What does a mock/spy let you assert on?
- Only return values
- The compiler output
- Network latency
- The calls (interactions) that were made
Answer: The calls (interactions) that were made. A mock/spy records calls going out so you can verify the right interactions happened (interaction testing).
What technique makes a dependency swappable for a double in a test?
- Reflection
- Dependency injection — passing the dependency through the constructor
- Inheritance
- Static fields
Answer: Dependency injection — passing the dependency through the constructor. The class under test takes its dependency via its constructor, so a test can inject a double instead of the real thing.
In Moq, how do you stub a return value?
- .Setup(x => x.M(arg)).Returns(value)
- .Verify(...)
- .Object
- .Received(1)
Answer: .Setup(x => x.M(arg)).Returns(value). Moq stubs a return with .Setup(x => x.Method(arg)).Returns(value).
In Moq, how do you get the fake object to pass into your service?
- mock itself
- mock.Fake
- mock.Object
- new Mock()
Answer: mock.Object. mock.Object is the generated fake implementing the interface; passing the Mock<T> itself won't compile.
Why can't Moq mock a non-virtual method on a concrete class?
- It's too slow
- Moq overrides members in a subclass, so it can only override virtual/abstract ones
- Concrete classes are sealed
- It mocks fields instead
Answer: Moq overrides members in a subclass, so it can only override virtual/abstract ones. Moq generates a subclass and overrides members, which only works for virtual/abstract members — so mock interfaces instead.
What does Verify(..., Times.Once) assert?
- The method returns once
- The method is never called
- The test passes once
- The call happened exactly one time
Answer: The call happened exactly one time. Times.Once asserts the verified call was made exactly one time (interaction testing).
What's the rule of thumb for state vs interaction testing?
- Always verify every call
- Verify a side effect, but assert a return value
- Never use mocks
- Assert nothing
Answer: Verify a side effect, but assert a return value. Verify meaningful side effects (e.g. the email was sent), but assert on return values for everything else.

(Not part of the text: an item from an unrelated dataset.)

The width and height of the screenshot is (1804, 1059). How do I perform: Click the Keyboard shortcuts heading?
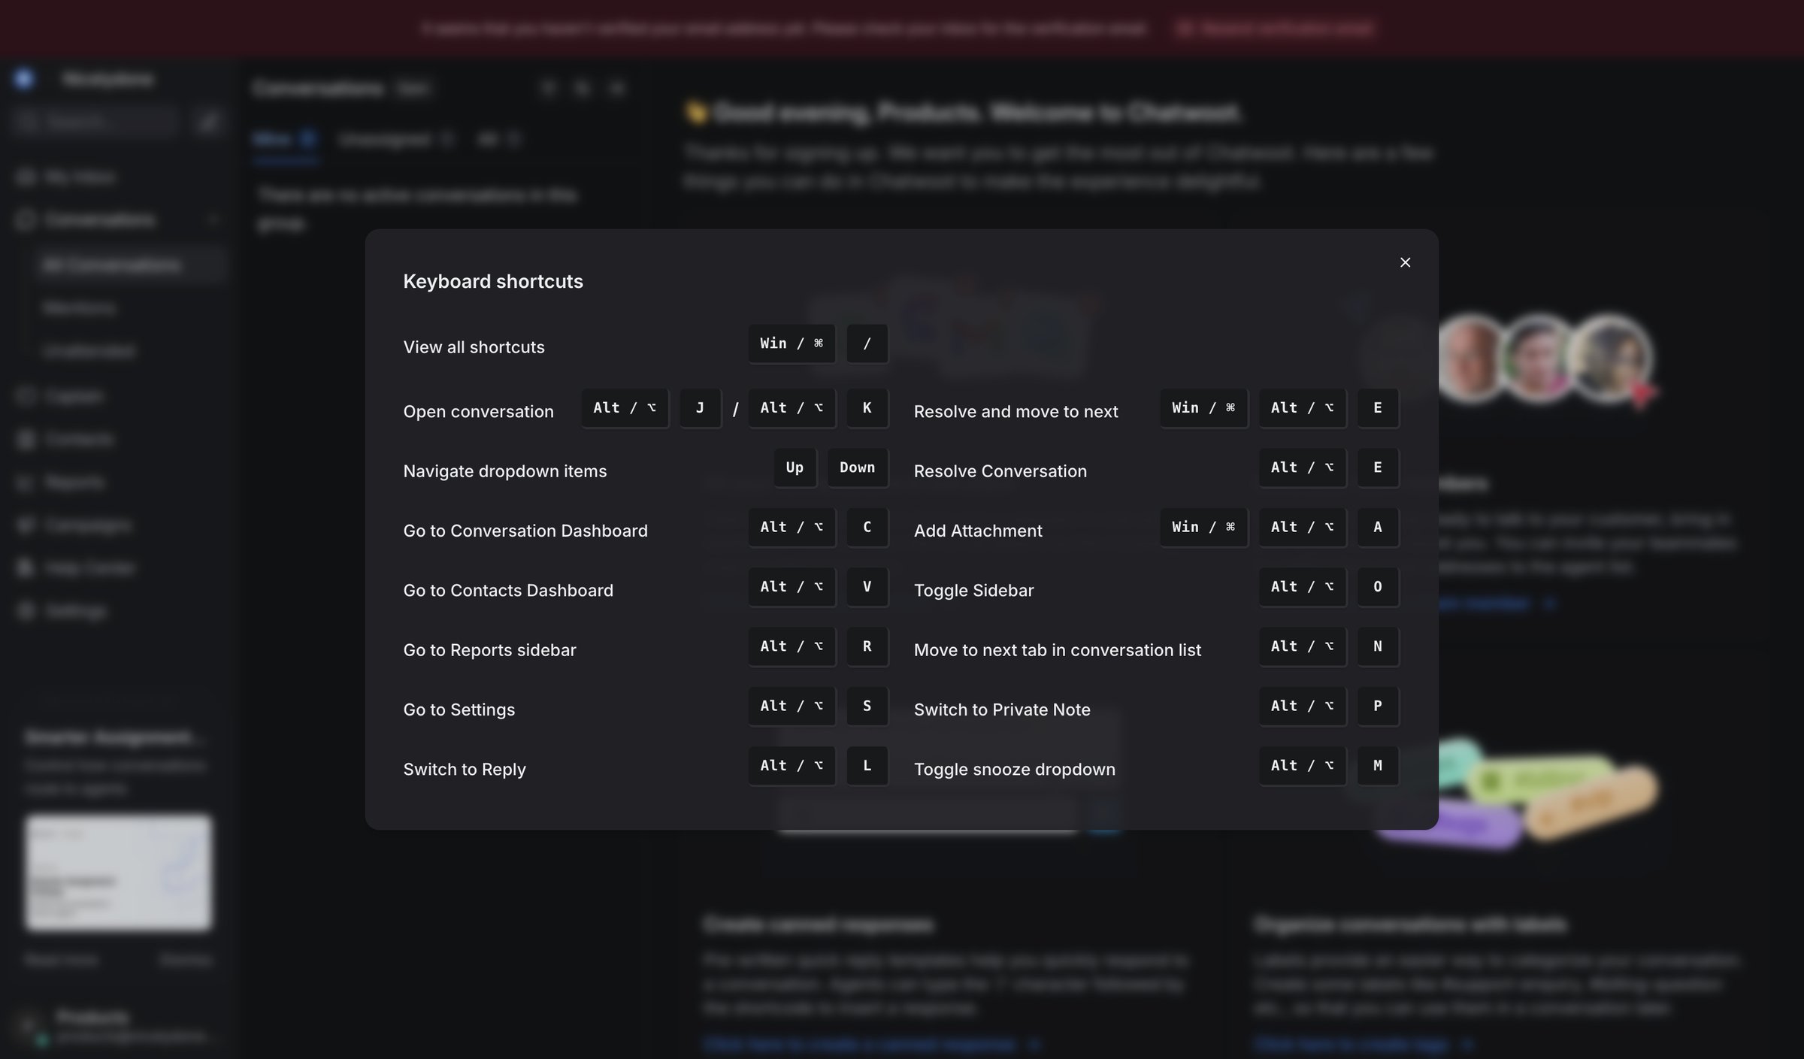pyautogui.click(x=493, y=281)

When should you NOT mock a dependency?
- When it's a third-party SDK
- When it has side effects
- When it's pure and fast (a calculator/formatter) — use the real one
- When it's slow
Answer: When it's pure and fast (a calculator/formatter) — use the real one. Skip mocking pure, fast types; mocking them just adds noise. Mock only slow, non-deterministic, or side-effecting dependencies.